Large County wind farm proposal sees delays
Despite the termination of an electricity purchase agreement, the Number Nine Wind Farm proposed for the unorganized territory of central Aroostook County is still on track, according to the company behind the project.
“We are still pursuing Number 9. It is one of the best most mature energy projects in New England,” said Katie Chapman, project manager with EDP Renewables. While the estimated 119 turbine project was originally slated to come online by 2017, Chapman said the company is working towards a goal of completion by 2020 after several setbacks.
EDP Renewables’ power purchase agreement with two Connecticut utilities, signed in 2013 to line up customers for some of power from the project, was terminated in July, due to a number of delays, Chapman said.
The power purchase agreements with Connecticut utilities Eversource Energy and United Illuminating Company were terminated “once it became clear that we would not meet the project schedule milestones due to extraordinary delays in the interconnection process, the technical process for connecting to the grid.”
Chapman said the company has been waiting for three years for a study of the connection to the grid from ISO New England, the organization that runs the grid for New England’s six states but not for northern Maine, which has its own grid connected to New Brunswick. Exporting power from the Number Nine wind project would require connecting to the ISO New England grid via a new transmission line between Haynesville and Houlton.
Marcia Blomberg, a spokesperson for ISO New England, said in an email that “ISO has worked diligently and in a timely fashion with EDP to conduct the required engineering studies to identify what is required to interconnect their project without having an adverse impact.” She added that the transmission connections would be in areas that “were not designed or constructed to carry large amounts of electricity.”
The discontinuation of the purchase agreements left EDP on the hook for almost $5 million in termination payments to the two utilities. “It is important to note that the past, present, and future costs for the project thus far are entirely EDP’s and have not been passed and will not be passed to ratepayers or utilities,” Chapman noted.
Going forward, EDP is optimistic about finding long-term, out-of-state buyers of electricity for Number Nine and potentially other wind projects in Aroostook County, she said.
EDP, along with a number of other renewable energy developers, are waiting to hear whether their projects were selected by the New England Clean Energy RFP, a joint effort by state governments and utilities in Connecticut, Massachusetts and Rhode Island to procure long-term renewable energy supplies for their residents.

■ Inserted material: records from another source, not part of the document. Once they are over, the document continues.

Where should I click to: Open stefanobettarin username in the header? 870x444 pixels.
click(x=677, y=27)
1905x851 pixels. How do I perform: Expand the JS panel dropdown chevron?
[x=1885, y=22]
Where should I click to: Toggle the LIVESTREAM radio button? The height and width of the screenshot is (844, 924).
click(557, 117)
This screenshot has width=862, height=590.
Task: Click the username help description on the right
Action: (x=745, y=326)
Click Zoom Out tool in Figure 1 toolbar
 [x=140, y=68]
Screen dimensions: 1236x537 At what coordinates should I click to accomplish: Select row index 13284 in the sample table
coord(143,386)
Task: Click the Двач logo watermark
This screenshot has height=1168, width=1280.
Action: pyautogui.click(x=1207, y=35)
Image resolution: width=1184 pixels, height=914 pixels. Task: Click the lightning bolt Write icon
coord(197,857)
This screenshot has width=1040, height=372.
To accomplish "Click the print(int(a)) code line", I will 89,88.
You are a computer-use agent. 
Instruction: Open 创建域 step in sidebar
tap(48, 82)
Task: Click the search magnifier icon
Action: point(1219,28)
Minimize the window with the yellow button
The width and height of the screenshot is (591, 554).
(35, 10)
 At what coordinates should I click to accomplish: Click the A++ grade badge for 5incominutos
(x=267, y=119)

EDP proposed supplying the states with between 250 and 600 megawatts of electricity, and if selected for more than 250 megawatts the company could develop another wind farm beyond Number Nine, Chapman said.
Proposals from New England Clean Energy RFP were supposed to have been selected by late July, but that process has been extended and there have been no decisions yet. “If not selected” for the RFP, “we would seek another buyer,” Chapman said.
Meanwhile, the Number Nine project’s application with the Maine Department of Environmental Protection is on administrative hold, and could either be amended or refiled as a new application depending on the results of the New England RFP, Chapman said.
“If we’re selected for 250 megawatts, there’s not a lot of work to reammend,” Chapman said. “If we’re selected for 600 megawatts, that would be a significant change and we would likely submit a new application.”
Chris O’Neil, director of public policy for Friends of Maine’s Mountains, a group opposed to the Number Nine and other wind farms, said that the delays in the wind project may not derail the project, but that they suggest some concern among utilities about wind projects dependent on grid changes. O’Neil added that EDP also has to resolve a number of environmental issues in its application, including concerns about potential impacts to bats that were raised by the Maine Department of Inland Fisheries and Wildlife in their comments with the DEP.
Chapman said the company is working on resolving a number of those issues, including the question of “curtailment,” the wind speed threshold for when turbines can start spinning that’s set in order to avoid harming bats, which fly at low-wind speeds. IFW has suggested a curtailment speed of 6.5 meters per second (the equivalent of 14.5 miles per hour), while the company’s wind farms across the country generally have a curtailment of 5.5 meters per second, Chapman said.